## begin DOCUMENT TEXT

# Deleting prefetch folder



## DrTeeth (Oct 2, 2004)

As part of some troubleshooting...I deleted my prefetch folder. It gets rid of corruption and resets the system. [OT-You'd be amazed on how many XP systems it has failed to work slowing the system down - if on XP check out your own folder and the file dates there]. Anyway, this is a win7 system and does not exactly related to my prefetch issues.

As will all system folders, the prefetch one is recreated, but I am puzzled why this should trigger a reauthentication request.Any ideas?

DrT


----------



## jcgriff2 (Sep 30, 2007)

Any app that you or the system runs will appear in \windows\prefetch

In Vista & Windows 7, prefetch = SuperFetch


----------



## DrTeeth (Oct 2, 2004)

"Any app that you or the system runs will appear in \windows\prefetch" does not seem to answer the question "why does deleting the prefetch folder trigger a reactivation request".

The prefetch folder exists on every win 7 system and it is that OS about which I asked.

TBH, what was the point of your post? If somebody asked you what the time is, do you reply "blue"?

DrT


----------



## jcgriff2 (Sep 30, 2007)

DrTeeth said:


> TBH, what was the point of your post? If somebody asked you what the time is, do you reply "blue"?
> 
> DrT


Hi - 

My apologies as I did not associate your troubleshooting method involving the deletion of the Prefetch directory and asking about a "reauthentication request" to be in any way associated with the Windows Genuine Advantage program (WGA) when I replied.

Are you speaking of WGA - activation or validation or both?

There are certain OS tasks that kick off that would cause the baloon pop-ups reminding you to activate the OS if you are running a full retail copy within either 3 or 30 days. Non-validation or non-genuine status leads to OS degredation. OEM versions are pre-activated/ validated.

Reduced Functionality mode --> http://support.microsoft.com/kb/925582

Office activation/ reduced functionality --> http://support.microsoft.com/kb/293151

It is of course your system and you are free to delete the Prefetch folder or any other you wish. However, I do not understand the reason for doing so in a healthy Windows 7 system or any system for that matter. If you don't want Superfetch to run, disable the system service named "sysmain" - 
START | *services.msc* - disable SuperFetch

As for WGA - if you are prompted to activate or validate - go directly to the WGA and get the matter settled immediately.

## end DOCUMENT TEXT

- **STATED PROBLEM A**
For each statement, answer yes or no according to the prefetch folder thread, and quote the words from it that decide the answer. (i) The first poster's troubleshooting was done on a Windows 7 system. (ii) OEM versions must be activated by the user. (iii) In Vista and Windows 7, prefetch is the same as SuperFetch.
- **STATED PROBLEM B**
According to the prefetch folder thread, what is the name of the system service to disable if you don't want Superfetch to run?
- **STATED PROBLEM C**
Please carry the prefetch folder thread forward from its final post, keeping its forum style.
The records have no connection to the prefetch folder thread.

## begin ENTRIES SUPPLIED

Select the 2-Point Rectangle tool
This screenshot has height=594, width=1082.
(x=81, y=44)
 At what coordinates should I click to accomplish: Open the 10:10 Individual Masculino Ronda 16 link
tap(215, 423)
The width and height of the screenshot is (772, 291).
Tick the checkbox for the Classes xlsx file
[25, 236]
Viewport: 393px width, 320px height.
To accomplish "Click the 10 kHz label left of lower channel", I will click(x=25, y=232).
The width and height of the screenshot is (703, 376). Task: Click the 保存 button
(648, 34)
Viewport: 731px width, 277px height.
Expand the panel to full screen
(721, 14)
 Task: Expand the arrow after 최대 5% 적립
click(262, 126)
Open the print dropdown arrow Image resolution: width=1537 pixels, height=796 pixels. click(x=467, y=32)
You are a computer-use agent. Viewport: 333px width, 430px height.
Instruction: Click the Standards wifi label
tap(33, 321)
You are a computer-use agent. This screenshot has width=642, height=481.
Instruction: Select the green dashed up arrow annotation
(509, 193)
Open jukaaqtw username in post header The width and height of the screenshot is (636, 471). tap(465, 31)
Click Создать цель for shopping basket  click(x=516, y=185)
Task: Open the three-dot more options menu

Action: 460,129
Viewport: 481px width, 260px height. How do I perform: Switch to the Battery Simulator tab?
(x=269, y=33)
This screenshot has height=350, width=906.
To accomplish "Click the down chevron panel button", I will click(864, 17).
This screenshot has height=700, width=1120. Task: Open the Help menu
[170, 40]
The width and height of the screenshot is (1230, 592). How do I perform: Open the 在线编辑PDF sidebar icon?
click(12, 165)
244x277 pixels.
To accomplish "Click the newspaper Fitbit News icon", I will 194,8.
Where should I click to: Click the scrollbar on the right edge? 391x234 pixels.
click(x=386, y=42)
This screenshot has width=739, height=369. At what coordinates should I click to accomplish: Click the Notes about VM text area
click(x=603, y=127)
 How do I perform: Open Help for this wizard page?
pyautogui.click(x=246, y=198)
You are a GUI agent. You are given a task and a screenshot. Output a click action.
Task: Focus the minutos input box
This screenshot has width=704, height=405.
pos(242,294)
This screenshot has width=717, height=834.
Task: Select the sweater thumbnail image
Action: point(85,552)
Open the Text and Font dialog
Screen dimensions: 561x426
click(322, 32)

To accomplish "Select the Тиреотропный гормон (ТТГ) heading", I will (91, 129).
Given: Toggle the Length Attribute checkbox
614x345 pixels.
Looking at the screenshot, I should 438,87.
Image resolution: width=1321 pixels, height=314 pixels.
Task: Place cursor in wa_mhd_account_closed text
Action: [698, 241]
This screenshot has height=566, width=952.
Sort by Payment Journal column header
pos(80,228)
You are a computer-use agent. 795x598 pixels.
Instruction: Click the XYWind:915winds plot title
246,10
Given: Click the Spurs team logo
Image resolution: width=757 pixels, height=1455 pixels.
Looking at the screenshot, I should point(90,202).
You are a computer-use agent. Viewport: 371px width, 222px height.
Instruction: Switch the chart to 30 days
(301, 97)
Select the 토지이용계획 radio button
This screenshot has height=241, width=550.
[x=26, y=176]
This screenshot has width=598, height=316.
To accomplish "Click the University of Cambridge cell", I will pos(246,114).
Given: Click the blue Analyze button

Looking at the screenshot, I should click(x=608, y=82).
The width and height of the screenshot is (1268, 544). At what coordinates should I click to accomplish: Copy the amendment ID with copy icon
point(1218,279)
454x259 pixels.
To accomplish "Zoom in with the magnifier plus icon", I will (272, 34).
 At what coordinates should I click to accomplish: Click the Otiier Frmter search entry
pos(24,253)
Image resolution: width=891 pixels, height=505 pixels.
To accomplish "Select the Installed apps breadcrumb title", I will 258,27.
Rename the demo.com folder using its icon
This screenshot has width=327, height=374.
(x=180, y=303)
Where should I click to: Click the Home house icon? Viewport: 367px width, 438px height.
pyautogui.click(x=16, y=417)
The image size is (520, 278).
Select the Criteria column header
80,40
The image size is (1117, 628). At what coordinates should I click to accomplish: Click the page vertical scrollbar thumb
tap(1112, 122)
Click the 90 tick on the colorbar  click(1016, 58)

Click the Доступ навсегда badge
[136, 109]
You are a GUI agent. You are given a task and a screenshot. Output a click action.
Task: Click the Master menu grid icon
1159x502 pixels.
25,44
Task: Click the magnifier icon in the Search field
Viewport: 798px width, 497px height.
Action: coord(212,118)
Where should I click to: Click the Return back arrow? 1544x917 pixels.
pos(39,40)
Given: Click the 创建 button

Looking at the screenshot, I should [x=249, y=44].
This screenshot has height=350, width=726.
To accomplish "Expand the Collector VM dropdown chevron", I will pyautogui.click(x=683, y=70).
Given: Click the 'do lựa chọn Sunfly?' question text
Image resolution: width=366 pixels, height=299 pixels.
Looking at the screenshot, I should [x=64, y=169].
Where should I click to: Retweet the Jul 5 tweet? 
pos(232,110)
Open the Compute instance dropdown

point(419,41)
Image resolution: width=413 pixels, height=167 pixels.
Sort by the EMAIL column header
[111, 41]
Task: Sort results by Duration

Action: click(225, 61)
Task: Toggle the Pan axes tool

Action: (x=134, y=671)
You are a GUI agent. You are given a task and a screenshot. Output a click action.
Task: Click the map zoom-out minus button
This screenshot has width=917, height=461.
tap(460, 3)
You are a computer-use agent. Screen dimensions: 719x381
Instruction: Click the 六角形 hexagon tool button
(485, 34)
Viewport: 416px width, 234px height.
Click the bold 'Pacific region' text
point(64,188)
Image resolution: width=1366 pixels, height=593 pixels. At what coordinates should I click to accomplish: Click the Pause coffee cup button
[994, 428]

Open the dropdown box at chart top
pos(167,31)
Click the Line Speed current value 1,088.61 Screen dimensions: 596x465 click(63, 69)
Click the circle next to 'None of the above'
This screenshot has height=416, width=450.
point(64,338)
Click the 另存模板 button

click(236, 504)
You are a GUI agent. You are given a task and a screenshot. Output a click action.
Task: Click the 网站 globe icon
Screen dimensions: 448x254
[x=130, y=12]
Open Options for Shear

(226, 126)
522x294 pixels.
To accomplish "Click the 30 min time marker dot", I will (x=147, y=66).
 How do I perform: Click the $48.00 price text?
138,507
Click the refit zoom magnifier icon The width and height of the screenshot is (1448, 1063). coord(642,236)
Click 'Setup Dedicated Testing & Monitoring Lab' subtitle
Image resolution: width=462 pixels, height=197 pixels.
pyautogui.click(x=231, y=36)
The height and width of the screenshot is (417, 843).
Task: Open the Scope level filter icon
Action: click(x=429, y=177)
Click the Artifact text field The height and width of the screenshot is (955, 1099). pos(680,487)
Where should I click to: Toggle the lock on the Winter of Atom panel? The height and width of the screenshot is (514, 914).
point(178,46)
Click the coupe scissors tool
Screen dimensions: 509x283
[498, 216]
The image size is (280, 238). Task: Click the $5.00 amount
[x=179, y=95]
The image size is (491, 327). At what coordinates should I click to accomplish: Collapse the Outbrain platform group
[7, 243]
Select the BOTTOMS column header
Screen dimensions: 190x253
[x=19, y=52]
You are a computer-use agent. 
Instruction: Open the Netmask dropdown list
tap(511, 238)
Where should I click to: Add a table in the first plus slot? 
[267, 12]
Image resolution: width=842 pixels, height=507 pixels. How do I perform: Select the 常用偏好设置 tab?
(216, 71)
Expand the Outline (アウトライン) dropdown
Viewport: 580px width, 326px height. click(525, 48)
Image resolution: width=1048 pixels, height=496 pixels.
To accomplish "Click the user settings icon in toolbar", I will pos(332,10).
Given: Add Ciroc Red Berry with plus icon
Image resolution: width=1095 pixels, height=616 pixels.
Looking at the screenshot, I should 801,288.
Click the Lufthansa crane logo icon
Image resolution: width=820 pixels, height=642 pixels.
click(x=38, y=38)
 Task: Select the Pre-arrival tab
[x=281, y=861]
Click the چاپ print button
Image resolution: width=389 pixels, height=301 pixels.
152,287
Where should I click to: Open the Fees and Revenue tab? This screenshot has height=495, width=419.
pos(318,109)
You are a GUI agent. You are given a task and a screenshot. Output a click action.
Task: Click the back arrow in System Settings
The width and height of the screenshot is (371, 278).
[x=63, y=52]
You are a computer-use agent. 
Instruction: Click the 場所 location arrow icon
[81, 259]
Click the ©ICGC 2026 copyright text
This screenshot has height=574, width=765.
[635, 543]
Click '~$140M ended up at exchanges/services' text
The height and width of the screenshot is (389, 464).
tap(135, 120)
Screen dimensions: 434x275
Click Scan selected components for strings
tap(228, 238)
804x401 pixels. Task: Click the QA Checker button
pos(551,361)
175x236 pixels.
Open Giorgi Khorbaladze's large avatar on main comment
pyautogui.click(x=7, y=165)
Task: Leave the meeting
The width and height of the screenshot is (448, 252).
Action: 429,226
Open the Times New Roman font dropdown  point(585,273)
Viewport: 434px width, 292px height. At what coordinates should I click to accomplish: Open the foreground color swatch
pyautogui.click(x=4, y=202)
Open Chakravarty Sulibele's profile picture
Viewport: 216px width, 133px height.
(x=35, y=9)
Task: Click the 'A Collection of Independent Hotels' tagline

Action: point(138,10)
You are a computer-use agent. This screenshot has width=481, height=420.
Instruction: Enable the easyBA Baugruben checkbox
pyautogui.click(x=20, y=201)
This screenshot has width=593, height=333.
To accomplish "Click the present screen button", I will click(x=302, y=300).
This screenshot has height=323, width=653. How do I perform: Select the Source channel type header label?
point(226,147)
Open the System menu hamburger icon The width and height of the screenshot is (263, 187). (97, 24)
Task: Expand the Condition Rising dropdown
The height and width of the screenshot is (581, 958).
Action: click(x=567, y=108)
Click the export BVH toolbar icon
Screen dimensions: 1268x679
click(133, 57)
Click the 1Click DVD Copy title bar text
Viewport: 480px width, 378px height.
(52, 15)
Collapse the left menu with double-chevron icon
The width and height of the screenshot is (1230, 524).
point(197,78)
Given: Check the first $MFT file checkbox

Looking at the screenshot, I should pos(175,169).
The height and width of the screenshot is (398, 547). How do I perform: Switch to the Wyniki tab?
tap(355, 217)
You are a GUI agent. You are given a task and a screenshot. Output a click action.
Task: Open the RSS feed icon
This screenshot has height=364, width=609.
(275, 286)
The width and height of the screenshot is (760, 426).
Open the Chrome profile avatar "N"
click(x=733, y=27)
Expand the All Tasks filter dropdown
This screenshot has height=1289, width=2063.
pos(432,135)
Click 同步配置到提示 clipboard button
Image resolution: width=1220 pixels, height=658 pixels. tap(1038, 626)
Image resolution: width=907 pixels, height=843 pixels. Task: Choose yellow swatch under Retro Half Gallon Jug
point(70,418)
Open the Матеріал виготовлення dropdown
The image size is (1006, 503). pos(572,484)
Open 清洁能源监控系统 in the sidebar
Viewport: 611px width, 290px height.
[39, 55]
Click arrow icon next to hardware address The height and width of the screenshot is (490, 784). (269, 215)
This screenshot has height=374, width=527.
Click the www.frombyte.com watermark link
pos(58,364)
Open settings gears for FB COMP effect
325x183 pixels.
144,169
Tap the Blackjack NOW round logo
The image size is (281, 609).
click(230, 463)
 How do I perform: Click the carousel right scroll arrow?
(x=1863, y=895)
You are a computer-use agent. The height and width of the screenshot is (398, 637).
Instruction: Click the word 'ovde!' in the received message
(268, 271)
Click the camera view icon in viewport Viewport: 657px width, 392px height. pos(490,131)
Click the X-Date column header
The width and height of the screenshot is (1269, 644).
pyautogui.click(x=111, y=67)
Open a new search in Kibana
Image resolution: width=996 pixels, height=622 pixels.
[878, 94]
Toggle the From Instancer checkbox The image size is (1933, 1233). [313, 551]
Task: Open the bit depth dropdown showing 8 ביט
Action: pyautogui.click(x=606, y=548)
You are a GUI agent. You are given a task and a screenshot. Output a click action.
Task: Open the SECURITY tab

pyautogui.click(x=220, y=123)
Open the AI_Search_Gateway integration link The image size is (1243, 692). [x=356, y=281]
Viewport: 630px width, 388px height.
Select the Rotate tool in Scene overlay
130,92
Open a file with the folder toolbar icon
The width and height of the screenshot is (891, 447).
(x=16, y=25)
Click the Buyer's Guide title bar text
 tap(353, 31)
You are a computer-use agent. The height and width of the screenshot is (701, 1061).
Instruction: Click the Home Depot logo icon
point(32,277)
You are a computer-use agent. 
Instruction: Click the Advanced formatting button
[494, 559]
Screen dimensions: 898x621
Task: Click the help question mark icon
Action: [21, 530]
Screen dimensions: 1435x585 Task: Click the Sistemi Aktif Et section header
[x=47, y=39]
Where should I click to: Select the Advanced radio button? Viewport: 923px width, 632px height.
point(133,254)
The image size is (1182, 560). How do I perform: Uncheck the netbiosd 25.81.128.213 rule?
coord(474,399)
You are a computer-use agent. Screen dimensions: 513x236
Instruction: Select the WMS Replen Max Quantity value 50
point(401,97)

## end ENTRIES SUPPLIED

- **WRITTEN ANSWER A**
(i) Yes: "this is a win7 system"
(ii) No: "OEM versions are pre-activated/ validated."
(iii) Yes: "In Vista & Windows 7, prefetch = SuperFetch"

- **WRITTEN ANSWER B**
The service is named "sysmain".

- **WRITTEN ANSWER C**
WGA --> www.microsoft.com/genuine

I would also suggest the deployment of Windows Activation Technologies as it consists of activation and validation components that contain anti-piracy features.

Windows Activation Technologies --> http://support.microsoft.com/kb/971033

Regards. . .

jcgriff2

.


----------



## Wrench97 (May 10, 2008)

The latest MS update has to do with Activation cracks, if it was hung in the prefetch folder or the activation code was in the prefetch fro some unknown reason that may have triggered it. Reactivation can be triggered by any number of things on Vista and Win7, though deleting the perfetch should not that I know of.


----------



## joeten (Dec 4, 2008)

Hi what was the original problem that prompted your deletion of the prefetch,perhaps this could help us figure out what has happend


----------



## DrTeeth (Oct 2, 2004)

Hi,

@jcgriff2. My apologies for my outburst.

I did not so much have a problem, just checking something out. The boot trace file (NTOSBOOT-B00DFAAD.pf) does not get updated at every boot as it did in XP or even more frequestly in Vista. Seems to happen once a month or longer.

If any of you chaps have access to an XP machine, just check the prefetch folder. There is a good change that the prefetch system is no longer working, the layout.ini file should be no older than 3 days and there should be entries with the current date and time. If not, it ain't working. The fix is not to delete the contents, but the folder itself. Like all system folders (recycle bin, IE cache etc) it will be recreated and fixed at the next boot. Deleting system folders can fix many things like a corrupt recycle bin...a broken prefetch system in XP is VERY common...most people do not keep an eye on their prefetch folder.

Still, deleting this folder meant I had to reactivate on the next boot. No biggie, but a very surprising consequence of my actions.

DrT


----------



## jcgriff2 (Sep 30, 2007)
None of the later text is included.